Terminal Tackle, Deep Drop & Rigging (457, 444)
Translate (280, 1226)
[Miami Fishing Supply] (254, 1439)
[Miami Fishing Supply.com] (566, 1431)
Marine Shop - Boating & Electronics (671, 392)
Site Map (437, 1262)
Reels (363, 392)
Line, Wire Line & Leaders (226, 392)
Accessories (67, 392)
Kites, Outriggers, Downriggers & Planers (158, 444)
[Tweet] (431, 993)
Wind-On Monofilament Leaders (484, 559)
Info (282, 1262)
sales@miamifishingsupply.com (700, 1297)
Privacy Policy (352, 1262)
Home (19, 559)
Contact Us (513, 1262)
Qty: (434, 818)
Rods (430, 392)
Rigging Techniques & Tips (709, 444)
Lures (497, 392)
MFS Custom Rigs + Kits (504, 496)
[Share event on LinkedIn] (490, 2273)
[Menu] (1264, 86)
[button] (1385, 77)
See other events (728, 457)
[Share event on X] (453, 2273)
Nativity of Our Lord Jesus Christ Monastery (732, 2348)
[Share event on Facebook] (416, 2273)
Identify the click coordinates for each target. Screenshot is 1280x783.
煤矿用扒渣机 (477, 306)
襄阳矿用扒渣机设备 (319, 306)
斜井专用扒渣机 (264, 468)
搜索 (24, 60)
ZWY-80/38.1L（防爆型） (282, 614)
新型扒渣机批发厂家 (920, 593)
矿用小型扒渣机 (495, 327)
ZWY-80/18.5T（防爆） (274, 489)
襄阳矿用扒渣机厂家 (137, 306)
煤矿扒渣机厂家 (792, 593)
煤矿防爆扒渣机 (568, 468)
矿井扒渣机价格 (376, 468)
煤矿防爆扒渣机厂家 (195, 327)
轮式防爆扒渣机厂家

**About this exercise**
Give the data back exactly as it stands.

**Completed exercise**
Terminal Tackle, Deep Drop & Rigging (457, 444)
Translate (280, 1226)
[Miami Fishing Supply] (254, 1439)
[Miami Fishing Supply.com] (566, 1431)
Marine Shop - Boating & Electronics (671, 392)
Site Map (437, 1262)
Reels (363, 392)
Line, Wire Line & Leaders (226, 392)
Accessories (67, 392)
Kites, Outriggers, Downriggers & Planers (158, 444)
[Tweet] (431, 993)
Wind-On Monofilament Leaders (484, 559)
Info (282, 1262)
sales@miamifishingsupply.com (700, 1297)
Privacy Policy (352, 1262)
Home (19, 559)
Contact Us (513, 1262)
Qty: (434, 818)
Rods (430, 392)
Rigging Techniques & Tips (709, 444)
Lures (497, 392)
MFS Custom Rigs + Kits (504, 496)
[Share event on LinkedIn] (490, 2273)
[Menu] (1264, 86)
[button] (1385, 77)
See other events (728, 457)
[Share event on X] (453, 2273)
Nativity of Our Lord Jesus Christ Monastery (732, 2348)
[Share event on Facebook] (416, 2273)
Identify the click coordinates for each target. Screenshot is 1280x783.
煤矿用扒渣机 (477, 306)
襄阳矿用扒渣机设备 (319, 306)
斜井专用扒渣机 (264, 468)
搜索 (24, 60)
ZWY-80/38.1L（防爆型） (282, 614)
新型扒渣机批发厂家 (920, 593)
矿用小型扒渣机 (495, 327)
ZWY-80/18.5T（防爆） (274, 489)
襄阳矿用扒渣机厂家 (137, 306)
煤矿扒渣机厂家 (792, 593)
煤矿防爆扒渣机 (568, 468)
矿井扒渣机价格 (376, 468)
煤矿防爆扒渣机厂家 (195, 327)
轮式防爆扒渣机厂家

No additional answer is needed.